National minimum wage reaches new highs

The UK is about to witness the biggest increase in minimum pay in history, according to a think tank. This will have a major impact for a lot of employers as millions of employees stand to benefit from the changes in the immediate and long term.

Figures from the Resolution Foundation, a think tank that specialises in monitoring the living standards of people on modest incomes, show that the lowest paid workers (full time and part time) over the age of 25 will receive wage increases of at least 10.8% when the national living wage is introduced today (April 1).

October’s increase in the national minimum wage, combined with the 50p hourly boost to pay from the national living wage mean that the UK’s lowest paid workers will see their earnings rise four times faster than the average employee this year.

This is good news for those lower paid employees, naturally. However, some employers have warned that the changes will damage their profit margins and that jobs will go as a result. The Office for Budget Responsibility has also warned that jobs could be affected and has predicted the potential loss of 60,000 jobs.

A 2015 survey carried out by the CIPD and the Resolution Foundation showed that employers are already thinking about what they can and have to do to minimise the impact on their organisation’s profitability as a result of the changes. It found that nine per cent of the 1,037 organisations that took part in the survey plan to reduce the number of hours employees work, eight per cent plan to hire more workers under the age of 25 and 16% plan to reduce overtime and bonuses. Roughly 15% said they would cut their headcount through redundancies or by reducing recruitment. Employers in the public sector were most likely to reduce their workforce (21%), compared to 13% of private sector employers.

However, 30% hope to improve efficiency to offset the costs and 22% say they will absorb the cost. Some, particularly SMEs, plan to pass the cost onto customers – 25% of employers with less than 250 employees say they will have to increase their prices.
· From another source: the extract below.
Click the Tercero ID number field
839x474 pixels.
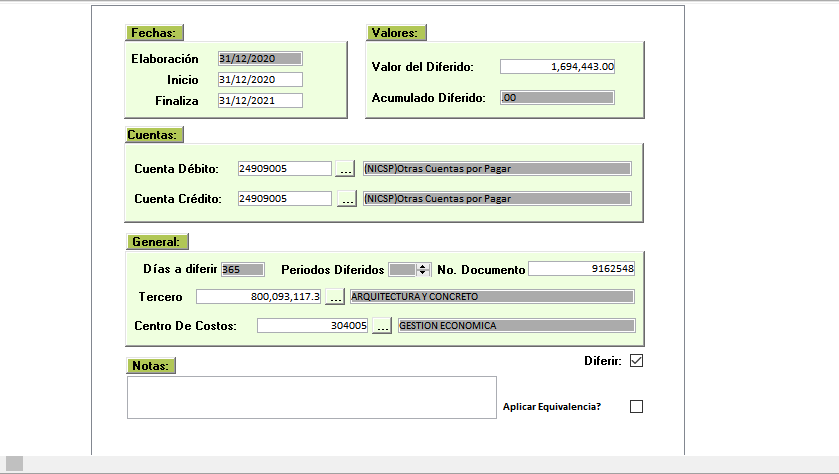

Only 10% of employers with over 250 employees plan to do so.

Some localities and sectors are expected to be hit harder than others. Employers in the retail and hospitality sectors are expected to feel the pinch – 79% of retail and 77% of hospitality employers said they will struggle with the higher wage bill, according to the CIPD/Resolution Foundation survey. More than two-thirds (68%) of employers in the healthcare sector also expressed concerns.

According to the Resolution Foundation, there are 10 low-pay ‘hotspots’ where at least 30% of workers will be better off from the new changes. Those ‘hotspots’ include Torridge in Devon, Rossendale in Lancashire, Woking in Surrye, Castle Point in Essex, Forest Heath in Suffolk and Mansfield in Derbyshire. London employers and employees will be less affected by the changes – in some London boroughs fewer than one in 10 employees will benefit from a pay rise.

And with the Chancellor George Osborne setting a target of a £9 an hour living wage by 2020, the wage bill costs are only going to get higher.